### YOUR OBJECTIVE
Reproduce the lines starting with the one that contains "At what coordinates" and going on through the one that contains "(x=320, y=217)", swapping "enemy" for "monster" and changing nothing else. Leave the pictures out.

### RECORD LIST
========

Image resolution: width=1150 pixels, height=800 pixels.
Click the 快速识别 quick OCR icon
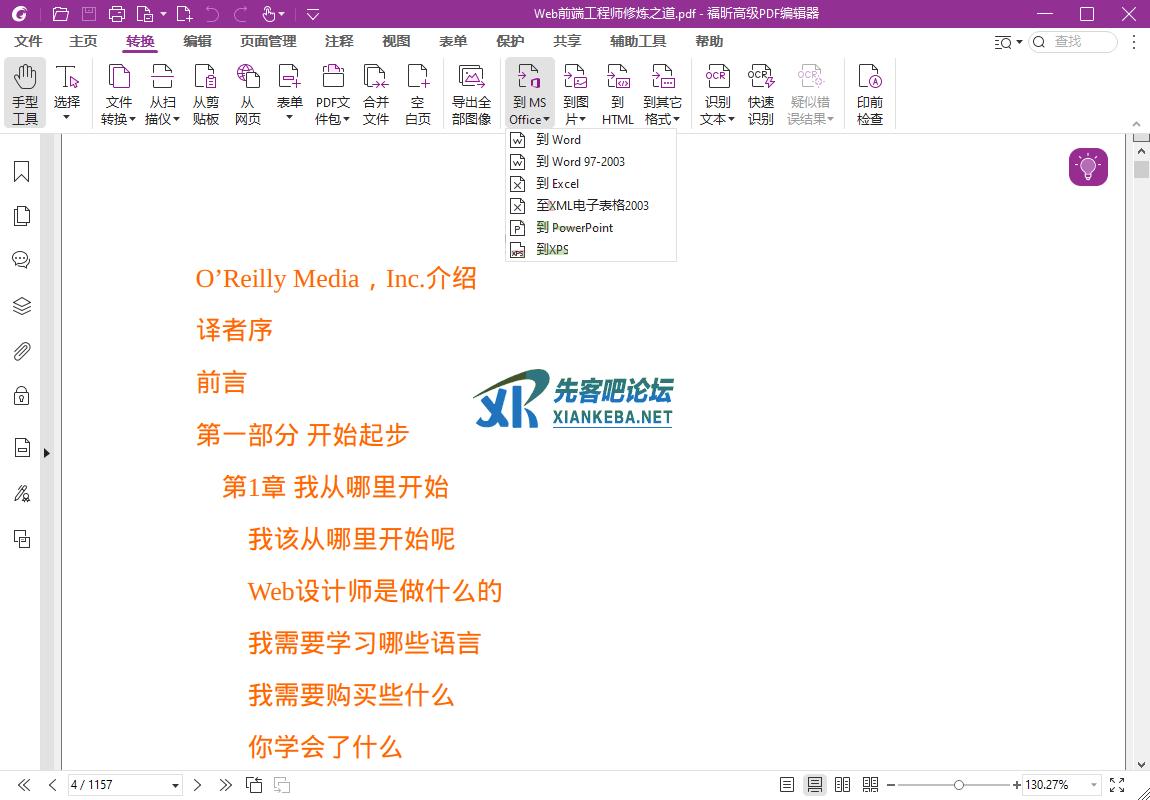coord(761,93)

========

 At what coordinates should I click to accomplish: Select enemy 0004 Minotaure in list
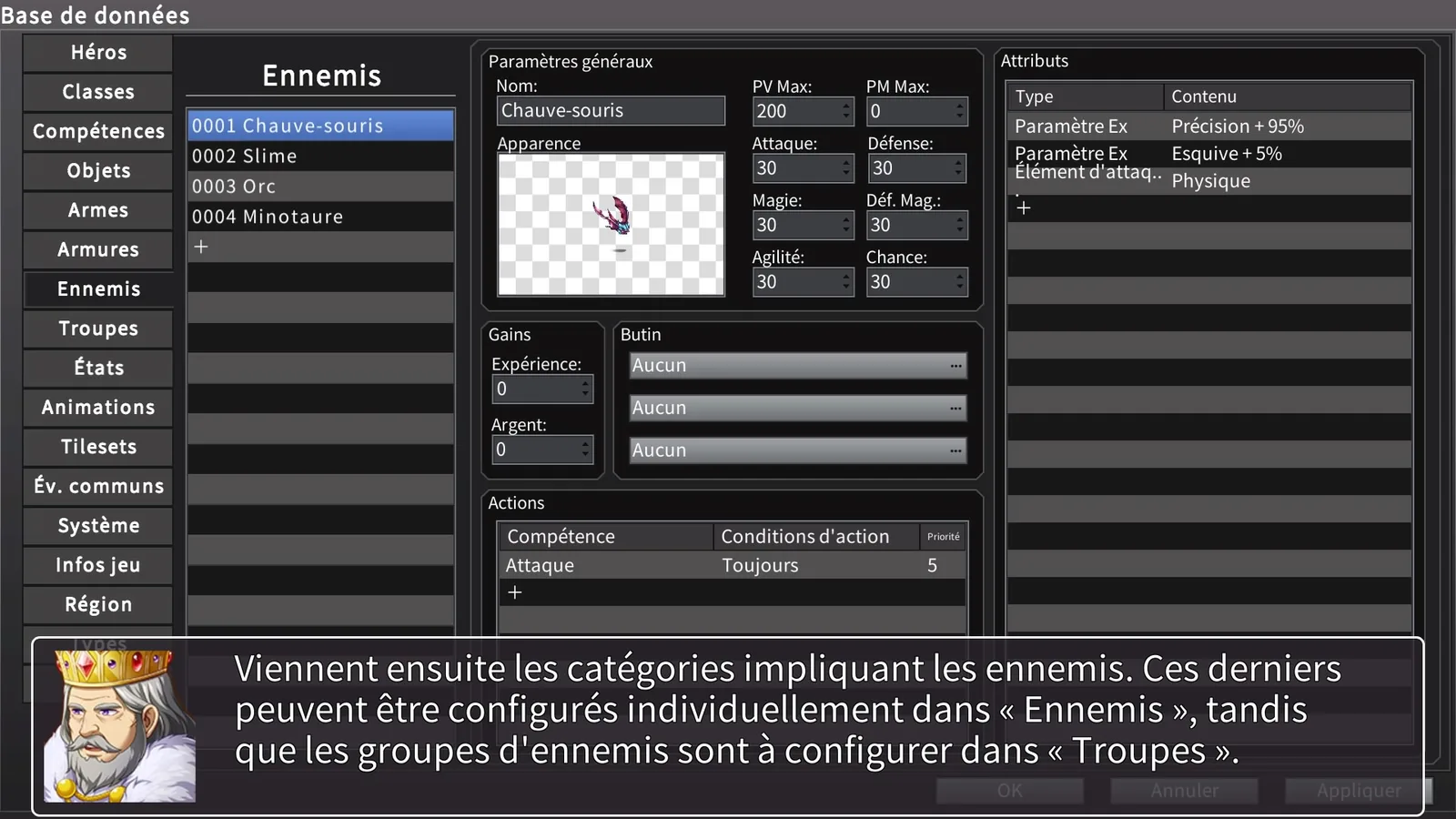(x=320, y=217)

========

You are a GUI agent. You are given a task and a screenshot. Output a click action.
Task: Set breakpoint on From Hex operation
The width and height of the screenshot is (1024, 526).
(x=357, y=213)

========

### CORRECT RESPONSE
 At what coordinates should I click to accomplish: Select monster 0004 Minotaure in list
(x=320, y=217)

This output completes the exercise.